A faithful transcription of the entries below is required.

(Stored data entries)
________________________
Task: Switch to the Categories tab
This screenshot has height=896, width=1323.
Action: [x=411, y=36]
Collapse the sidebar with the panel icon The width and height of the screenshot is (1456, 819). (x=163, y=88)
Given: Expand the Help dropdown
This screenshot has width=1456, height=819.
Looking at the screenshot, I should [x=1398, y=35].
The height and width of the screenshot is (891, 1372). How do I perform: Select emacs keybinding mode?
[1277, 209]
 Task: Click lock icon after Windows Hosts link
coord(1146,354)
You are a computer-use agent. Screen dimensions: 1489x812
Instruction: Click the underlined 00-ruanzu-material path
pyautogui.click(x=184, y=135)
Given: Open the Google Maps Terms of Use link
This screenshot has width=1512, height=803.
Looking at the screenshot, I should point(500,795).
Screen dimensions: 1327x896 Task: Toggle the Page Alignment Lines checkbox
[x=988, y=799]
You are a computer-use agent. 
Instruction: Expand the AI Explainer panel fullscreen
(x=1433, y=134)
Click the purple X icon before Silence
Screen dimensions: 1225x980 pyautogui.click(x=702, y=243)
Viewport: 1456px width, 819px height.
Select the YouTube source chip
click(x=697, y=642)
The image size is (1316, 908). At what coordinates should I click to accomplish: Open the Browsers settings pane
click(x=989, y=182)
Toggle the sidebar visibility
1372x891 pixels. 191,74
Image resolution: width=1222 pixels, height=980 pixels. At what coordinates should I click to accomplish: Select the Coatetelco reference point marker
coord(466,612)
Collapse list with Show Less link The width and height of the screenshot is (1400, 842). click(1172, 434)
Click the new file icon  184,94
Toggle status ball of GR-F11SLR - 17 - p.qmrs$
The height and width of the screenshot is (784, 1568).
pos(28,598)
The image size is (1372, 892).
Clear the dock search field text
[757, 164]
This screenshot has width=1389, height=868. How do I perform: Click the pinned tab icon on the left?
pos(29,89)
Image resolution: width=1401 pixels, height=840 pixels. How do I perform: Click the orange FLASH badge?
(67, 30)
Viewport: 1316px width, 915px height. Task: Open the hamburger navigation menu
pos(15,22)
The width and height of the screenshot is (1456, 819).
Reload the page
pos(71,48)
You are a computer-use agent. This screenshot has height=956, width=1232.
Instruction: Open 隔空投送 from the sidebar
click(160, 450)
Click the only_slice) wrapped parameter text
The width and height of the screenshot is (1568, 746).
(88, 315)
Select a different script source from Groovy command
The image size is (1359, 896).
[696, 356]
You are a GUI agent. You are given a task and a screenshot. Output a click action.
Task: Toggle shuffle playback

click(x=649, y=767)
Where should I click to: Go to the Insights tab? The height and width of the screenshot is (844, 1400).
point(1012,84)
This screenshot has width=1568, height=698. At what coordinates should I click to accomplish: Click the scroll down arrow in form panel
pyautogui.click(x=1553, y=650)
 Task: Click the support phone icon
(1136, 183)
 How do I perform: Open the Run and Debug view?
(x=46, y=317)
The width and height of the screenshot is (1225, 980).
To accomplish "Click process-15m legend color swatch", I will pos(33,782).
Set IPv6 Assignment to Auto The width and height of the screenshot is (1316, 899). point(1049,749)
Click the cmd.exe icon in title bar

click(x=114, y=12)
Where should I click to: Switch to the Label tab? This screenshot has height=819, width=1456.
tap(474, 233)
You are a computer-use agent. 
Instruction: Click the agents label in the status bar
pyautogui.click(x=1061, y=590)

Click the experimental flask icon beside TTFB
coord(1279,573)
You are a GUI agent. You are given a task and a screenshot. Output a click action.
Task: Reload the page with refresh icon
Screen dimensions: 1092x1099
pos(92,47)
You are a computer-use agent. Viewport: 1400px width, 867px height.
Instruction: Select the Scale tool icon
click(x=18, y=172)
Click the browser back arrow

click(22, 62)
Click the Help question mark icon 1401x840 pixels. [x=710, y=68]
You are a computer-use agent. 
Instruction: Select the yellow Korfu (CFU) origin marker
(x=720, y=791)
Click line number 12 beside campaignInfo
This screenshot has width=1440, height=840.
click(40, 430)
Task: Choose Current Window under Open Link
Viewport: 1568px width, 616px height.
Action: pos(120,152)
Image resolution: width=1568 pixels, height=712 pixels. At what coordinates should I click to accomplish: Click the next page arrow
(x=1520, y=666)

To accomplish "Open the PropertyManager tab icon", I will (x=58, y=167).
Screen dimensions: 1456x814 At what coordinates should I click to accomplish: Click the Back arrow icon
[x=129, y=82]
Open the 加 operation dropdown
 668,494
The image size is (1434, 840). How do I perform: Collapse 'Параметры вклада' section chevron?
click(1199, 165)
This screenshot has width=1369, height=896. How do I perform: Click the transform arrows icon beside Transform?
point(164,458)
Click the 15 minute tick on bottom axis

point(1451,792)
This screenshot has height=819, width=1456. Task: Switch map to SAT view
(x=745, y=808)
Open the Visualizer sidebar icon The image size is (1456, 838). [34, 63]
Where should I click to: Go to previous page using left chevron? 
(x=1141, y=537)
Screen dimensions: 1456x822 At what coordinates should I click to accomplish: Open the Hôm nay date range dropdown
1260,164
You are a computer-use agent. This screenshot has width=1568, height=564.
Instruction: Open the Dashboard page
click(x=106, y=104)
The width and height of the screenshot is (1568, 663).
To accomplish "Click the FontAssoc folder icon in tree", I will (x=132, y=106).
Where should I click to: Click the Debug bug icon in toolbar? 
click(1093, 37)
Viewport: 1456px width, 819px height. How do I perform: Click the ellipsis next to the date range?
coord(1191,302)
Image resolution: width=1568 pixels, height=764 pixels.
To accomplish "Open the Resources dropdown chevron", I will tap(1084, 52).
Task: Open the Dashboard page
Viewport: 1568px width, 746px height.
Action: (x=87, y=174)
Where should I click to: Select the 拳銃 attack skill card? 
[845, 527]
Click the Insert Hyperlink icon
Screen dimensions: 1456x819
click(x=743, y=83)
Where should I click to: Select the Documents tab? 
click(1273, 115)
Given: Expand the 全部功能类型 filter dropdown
________________________
#### Finished exercise
Task: Switch to the Categories tab
This screenshot has height=896, width=1323.
Action: [x=411, y=36]
Collapse the sidebar with the panel icon The width and height of the screenshot is (1456, 819). (x=163, y=88)
Given: Expand the Help dropdown
This screenshot has width=1456, height=819.
Looking at the screenshot, I should [x=1398, y=35].
The height and width of the screenshot is (891, 1372). How do I perform: Select emacs keybinding mode?
[1277, 209]
 Task: Click lock icon after Windows Hosts link
coord(1146,354)
You are a computer-use agent. Screen dimensions: 1489x812
Instruction: Click the underlined 00-ruanzu-material path
pyautogui.click(x=184, y=135)
Given: Open the Google Maps Terms of Use link
This screenshot has width=1512, height=803.
Looking at the screenshot, I should point(500,795).
Screen dimensions: 1327x896 Task: Toggle the Page Alignment Lines checkbox
[x=988, y=799]
You are a computer-use agent. 
Instruction: Expand the AI Explainer panel fullscreen
(x=1433, y=134)
Click the purple X icon before Silence
Screen dimensions: 1225x980 pyautogui.click(x=702, y=243)
Viewport: 1456px width, 819px height.
Select the YouTube source chip
click(x=697, y=642)
The image size is (1316, 908). At what coordinates should I click to accomplish: Open the Browsers settings pane
click(x=989, y=182)
Toggle the sidebar visibility
1372x891 pixels. 191,74
Image resolution: width=1222 pixels, height=980 pixels. At what coordinates should I click to accomplish: Select the Coatetelco reference point marker
coord(466,612)
Collapse list with Show Less link The width and height of the screenshot is (1400, 842). click(1172, 434)
Click the new file icon  184,94
Toggle status ball of GR-F11SLR - 17 - p.qmrs$
The height and width of the screenshot is (784, 1568).
pos(28,598)
The image size is (1372, 892).
Clear the dock search field text
[757, 164]
This screenshot has width=1389, height=868. How do I perform: Click the pinned tab icon on the left?
pos(29,89)
Image resolution: width=1401 pixels, height=840 pixels. How do I perform: Click the orange FLASH badge?
(67, 30)
Viewport: 1316px width, 915px height. Task: Open the hamburger navigation menu
pos(15,22)
The width and height of the screenshot is (1456, 819).
Reload the page
pos(71,48)
You are a computer-use agent. This screenshot has height=956, width=1232.
Instruction: Open 隔空投送 from the sidebar
click(160, 450)
Click the only_slice) wrapped parameter text
The width and height of the screenshot is (1568, 746).
(88, 315)
Select a different script source from Groovy command
The image size is (1359, 896).
[696, 356]
You are a GUI agent. You are given a task and a screenshot. Output a click action.
Task: Toggle shuffle playback

click(x=649, y=767)
Where should I click to: Go to the Insights tab? The height and width of the screenshot is (844, 1400).
point(1012,84)
This screenshot has width=1568, height=698. At what coordinates should I click to accomplish: Click the scroll down arrow in form panel
pyautogui.click(x=1553, y=650)
 Task: Click the support phone icon
(1136, 183)
 How do I perform: Open the Run and Debug view?
(x=46, y=317)
The width and height of the screenshot is (1225, 980).
To accomplish "Click process-15m legend color swatch", I will pos(33,782).
Set IPv6 Assignment to Auto The width and height of the screenshot is (1316, 899). point(1049,749)
Click the cmd.exe icon in title bar

click(x=114, y=12)
Where should I click to: Switch to the Label tab? This screenshot has height=819, width=1456.
tap(474, 233)
You are a computer-use agent. 
Instruction: Click the agents label in the status bar
pyautogui.click(x=1061, y=590)

Click the experimental flask icon beside TTFB
coord(1279,573)
You are a GUI agent. You are given a task and a screenshot. Output a click action.
Task: Reload the page with refresh icon
Screen dimensions: 1092x1099
pos(92,47)
You are a computer-use agent. Viewport: 1400px width, 867px height.
Instruction: Select the Scale tool icon
click(x=18, y=172)
Click the browser back arrow

click(22, 62)
Click the Help question mark icon 1401x840 pixels. [x=710, y=68]
You are a computer-use agent. 
Instruction: Select the yellow Korfu (CFU) origin marker
(x=720, y=791)
Click line number 12 beside campaignInfo
This screenshot has width=1440, height=840.
click(40, 430)
Task: Choose Current Window under Open Link
Viewport: 1568px width, 616px height.
Action: pos(120,152)
Image resolution: width=1568 pixels, height=712 pixels. At what coordinates should I click to accomplish: Click the next page arrow
(x=1520, y=666)

To accomplish "Open the PropertyManager tab icon", I will (x=58, y=167).
Screen dimensions: 1456x814 At what coordinates should I click to accomplish: Click the Back arrow icon
[x=129, y=82]
Open the 加 operation dropdown
 668,494
The image size is (1434, 840). How do I perform: Collapse 'Параметры вклада' section chevron?
click(1199, 165)
This screenshot has width=1369, height=896. How do I perform: Click the transform arrows icon beside Transform?
point(164,458)
Click the 15 minute tick on bottom axis

point(1451,792)
This screenshot has height=819, width=1456. Task: Switch map to SAT view
(x=745, y=808)
Open the Visualizer sidebar icon The image size is (1456, 838). [34, 63]
Where should I click to: Go to previous page using left chevron? 
(x=1141, y=537)
Screen dimensions: 1456x822 At what coordinates should I click to accomplish: Open the Hôm nay date range dropdown
1260,164
You are a computer-use agent. This screenshot has width=1568, height=564.
Instruction: Open the Dashboard page
click(x=106, y=104)
The width and height of the screenshot is (1568, 663).
To accomplish "Click the FontAssoc folder icon in tree", I will (x=132, y=106).
Where should I click to: Click the Debug bug icon in toolbar? 
click(1093, 37)
Viewport: 1456px width, 819px height. How do I perform: Click the ellipsis next to the date range?
coord(1191,302)
Image resolution: width=1568 pixels, height=764 pixels.
To accomplish "Open the Resources dropdown chevron", I will tap(1084, 52).
Task: Open the Dashboard page
Viewport: 1568px width, 746px height.
Action: (x=87, y=174)
Where should I click to: Select the 拳銃 attack skill card? 
[845, 527]
Click the Insert Hyperlink icon
Screen dimensions: 1456x819
click(x=743, y=83)
Where should I click to: Select the Documents tab? 
click(1273, 115)
Given: Expand the 全部功能类型 filter dropdown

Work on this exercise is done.